在与工业气化炉几何相似的洗涤冷却冷态模拟装置内，借助双头电导探针和皮托管-差压变送器，测量了环隙空间的气含率及内轴向和切向的液相速度分布，对洗涤冷却室内的液相流动结构进行研究。结果表明：下降管出口及破泡板下方轴向液速呈现近下降管外壁向下流动，液池内壁向上流动的结构，液相转折点分别为 r/R=0.7和r/R=0.6；破泡器的存在使轴向液速呈抛物线分布；切向速度相比轴向速度较小，在-0.15~0.1 m/s范围内波动；不同表观气速下的液相速度分布具有相似性，随着表观气速的增加，液相速度增大；通过对h=523 mm处液相速度分布的归一化处理，得到U_z/U_c模型关联式；经检验，环隙中心速度随塔径和表观气速的变化可近似用Nottenkaemper关联式描述。

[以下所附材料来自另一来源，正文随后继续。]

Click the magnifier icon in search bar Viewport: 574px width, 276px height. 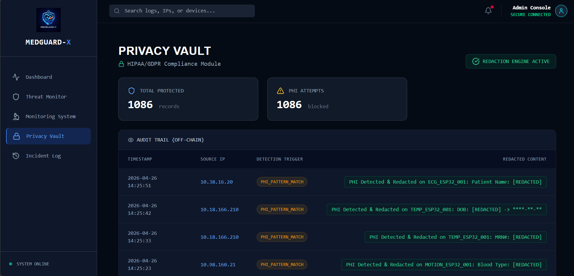coord(117,11)
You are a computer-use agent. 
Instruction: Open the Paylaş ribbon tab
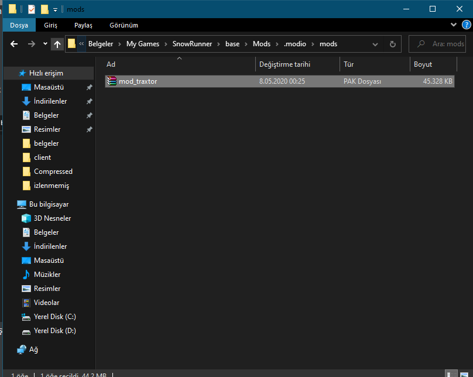pyautogui.click(x=83, y=25)
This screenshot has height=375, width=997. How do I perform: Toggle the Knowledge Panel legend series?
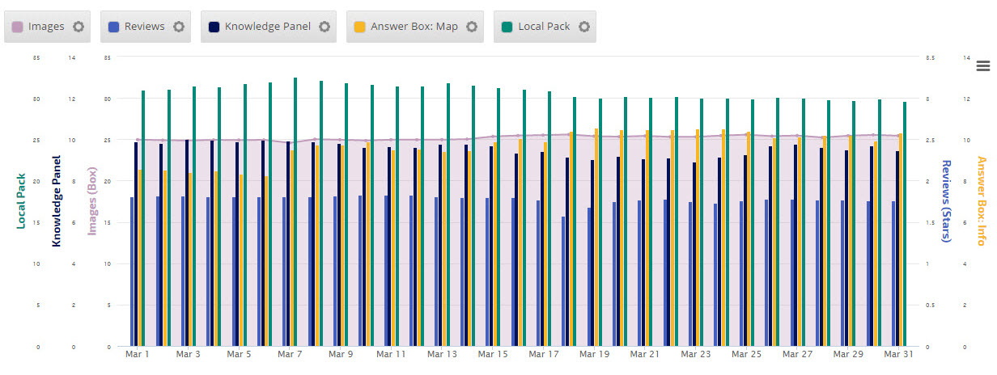click(x=267, y=27)
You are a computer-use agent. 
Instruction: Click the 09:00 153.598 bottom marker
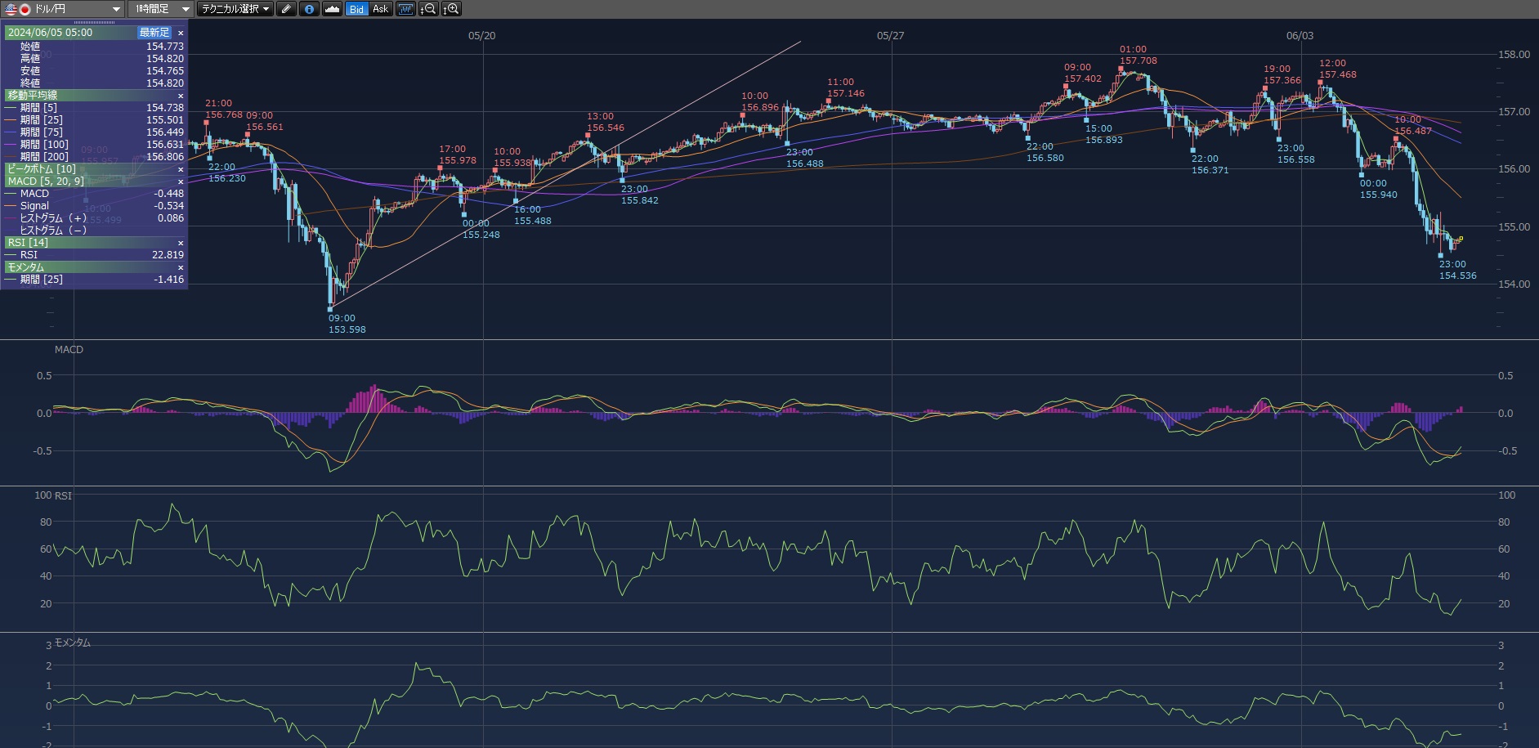(x=331, y=309)
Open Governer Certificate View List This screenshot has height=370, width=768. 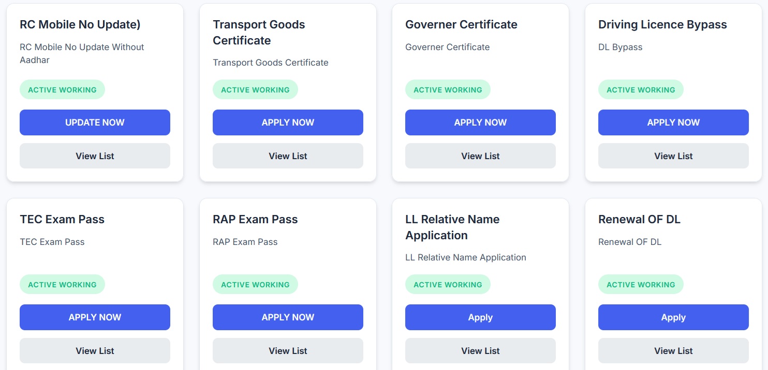(x=480, y=156)
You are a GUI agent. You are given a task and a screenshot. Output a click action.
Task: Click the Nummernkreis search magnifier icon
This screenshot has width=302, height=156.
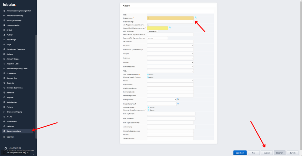tap(149, 108)
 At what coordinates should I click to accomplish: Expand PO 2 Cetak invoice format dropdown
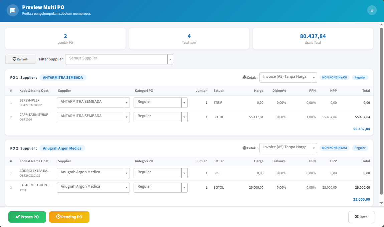pos(288,148)
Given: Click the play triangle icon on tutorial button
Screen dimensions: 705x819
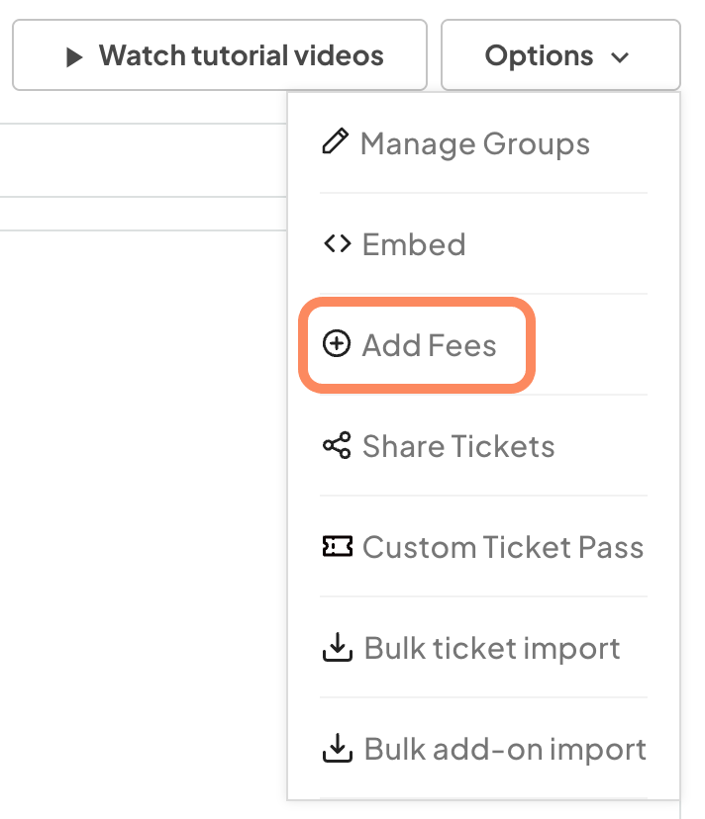Looking at the screenshot, I should [x=74, y=56].
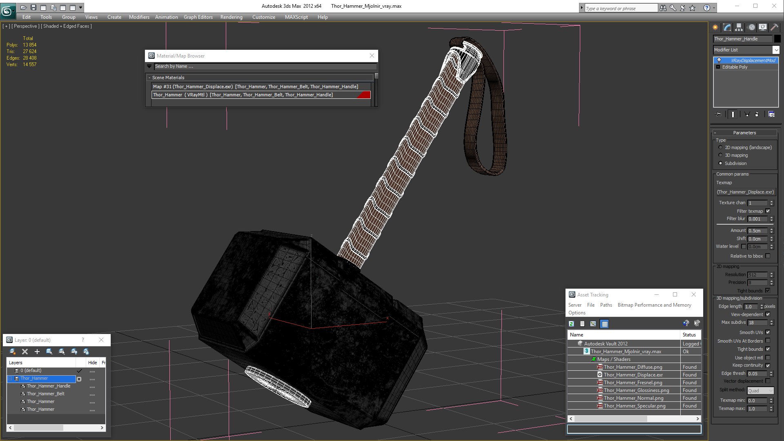Select the VRayDisplacementMod modifier icon
The image size is (784, 441).
tap(720, 60)
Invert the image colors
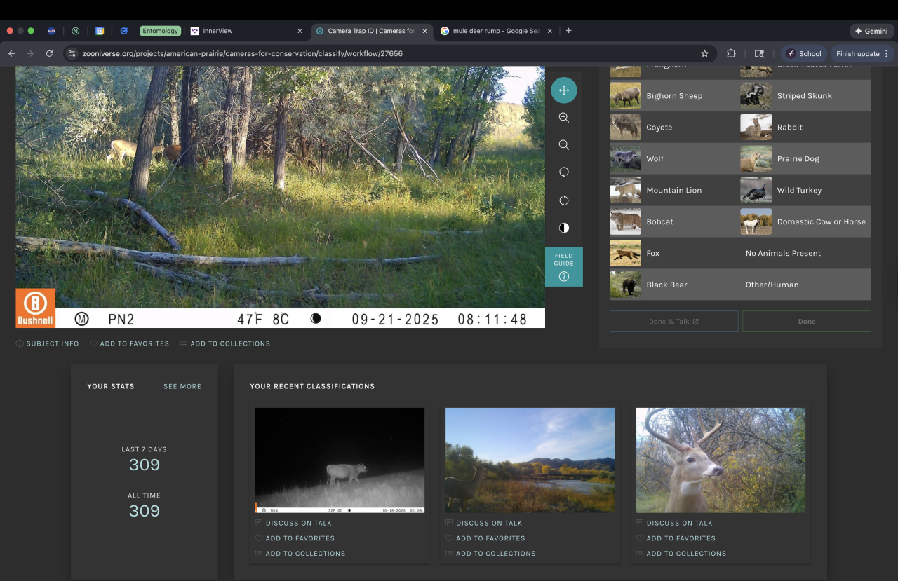The image size is (898, 581). (563, 228)
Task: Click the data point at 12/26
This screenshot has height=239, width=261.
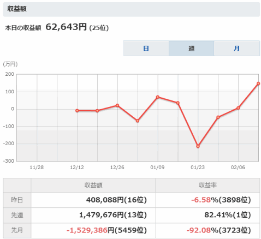Action: [x=117, y=105]
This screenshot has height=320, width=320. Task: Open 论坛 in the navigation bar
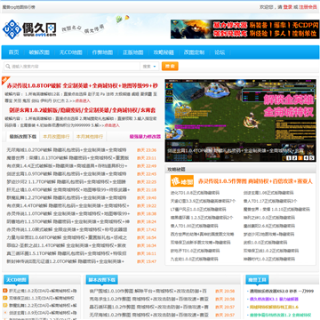click(x=220, y=52)
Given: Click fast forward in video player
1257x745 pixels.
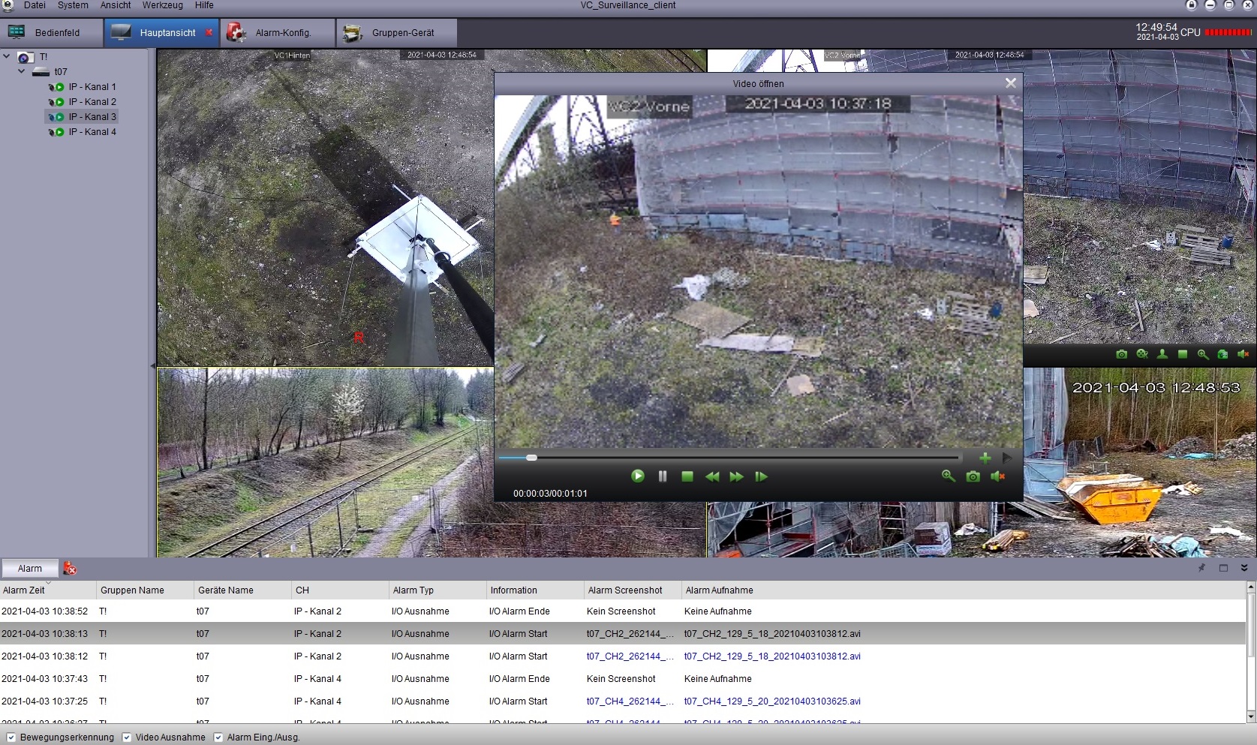Looking at the screenshot, I should [x=736, y=476].
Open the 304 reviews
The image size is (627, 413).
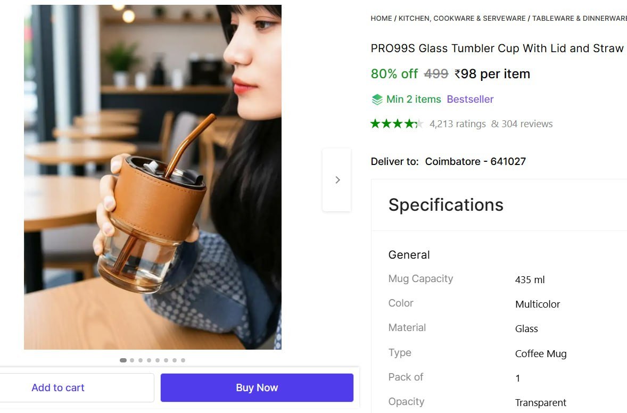(x=527, y=123)
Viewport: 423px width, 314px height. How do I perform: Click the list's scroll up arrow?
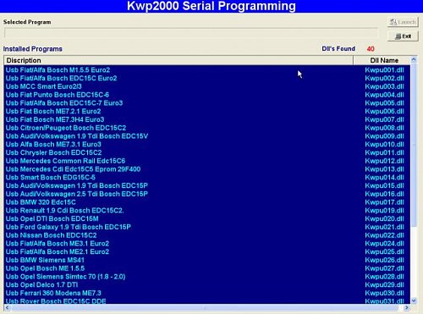click(x=414, y=59)
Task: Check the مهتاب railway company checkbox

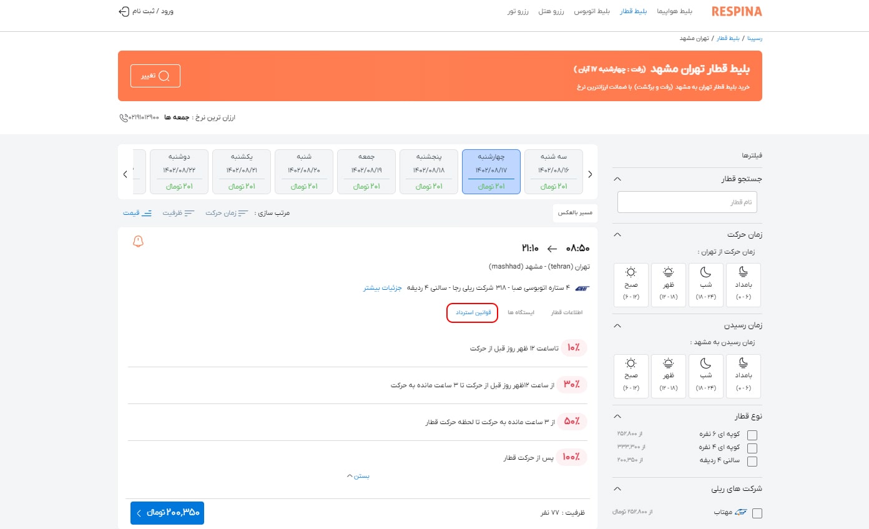Action: 757,513
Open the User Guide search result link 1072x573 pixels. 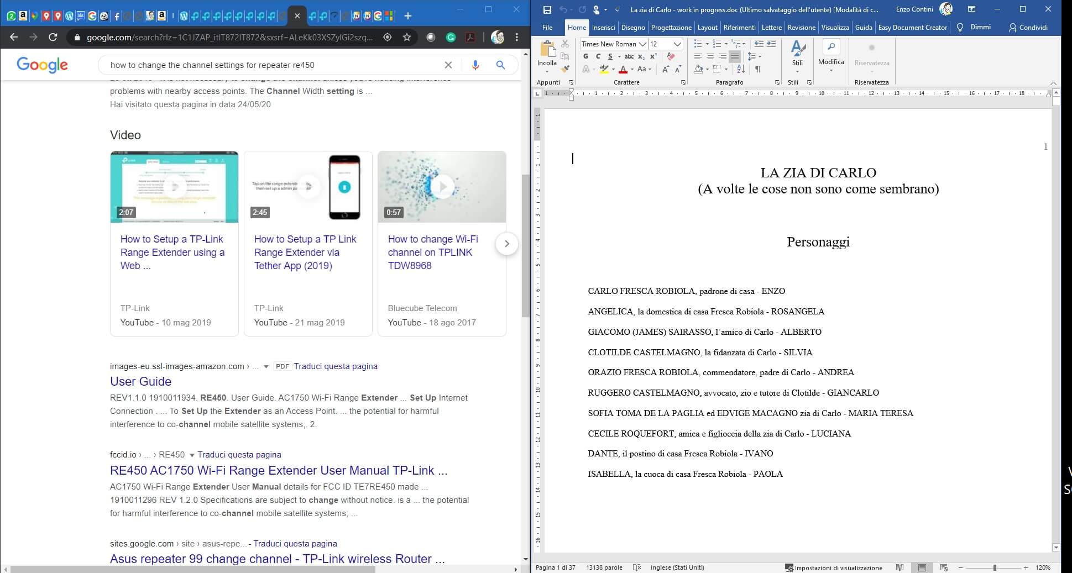click(x=140, y=381)
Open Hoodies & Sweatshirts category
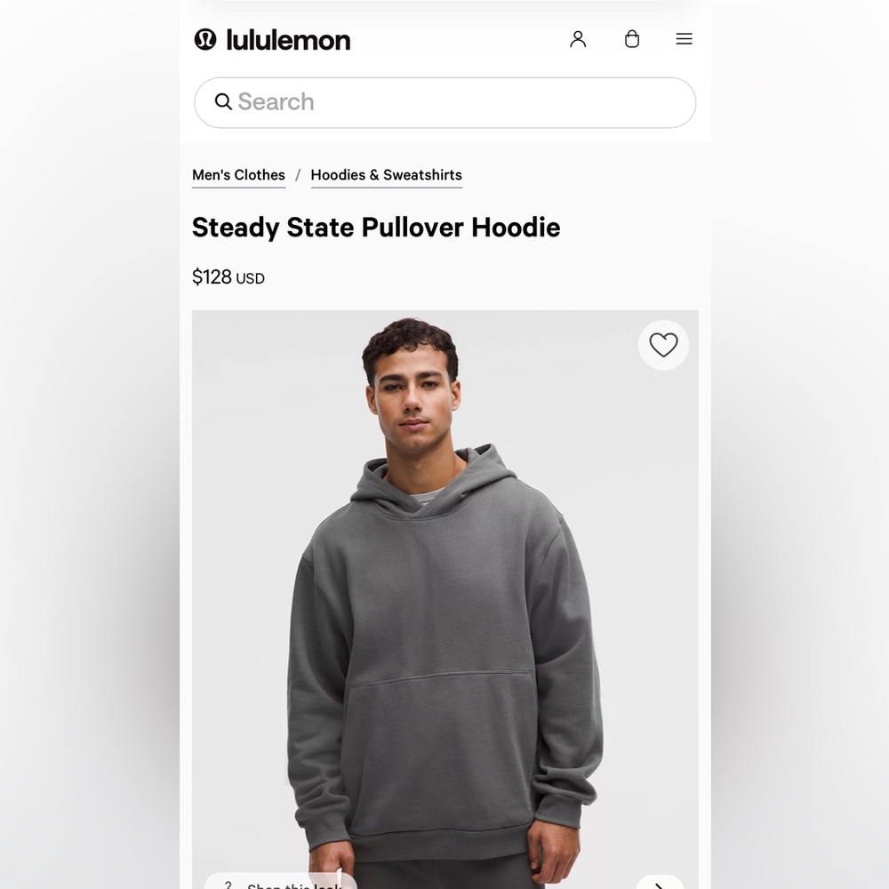This screenshot has width=889, height=889. (386, 174)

关键词: 洗涤冷却室, 鼓泡塔, Pitot管, 气液两相流, 液相速度, 气含率

Abstract:

In order to study liquid flow structure of scrubbing cooling chamber, two-head conductance probe was used to measure the gas holdup distributions, the Pitot tube-differential pressure transmitter speed measuring system was used to measure the axial and tangential liquid velocity distributions in a scrubbing cooling chamber cold model apparatus. The results showed that the axial velocity flowed downward near the outer wall of the descending tube, while the inner wall of the liquid pool flowed upward at the outlet of the descending tube and the bottom of the bubble breaking plate. The turning points of the liquid phase are r/R=0.7 and r/R=0.6 respectively. The existence of the bubble breaker makes the axial liquid velocity distribution be parabolic. The average tangential velocity is smaller than the axial velocity and fluctuates within the range of -0.15—0.1 m/s. The velocity distribution of liquid phase under different apparent gas velocities is similar, and the velocity of liquid phase increases with the increase of apparent gas velocities. By normalizing the velocity distribution of liquid phase at h =523 mm, the U_z/U_c model correlation equation was obtained. After the inspection, the change of the center velocity of the annulus with the tower diameter and the apparent gas velocity can be approximately described by the Nottenkaemper correlation.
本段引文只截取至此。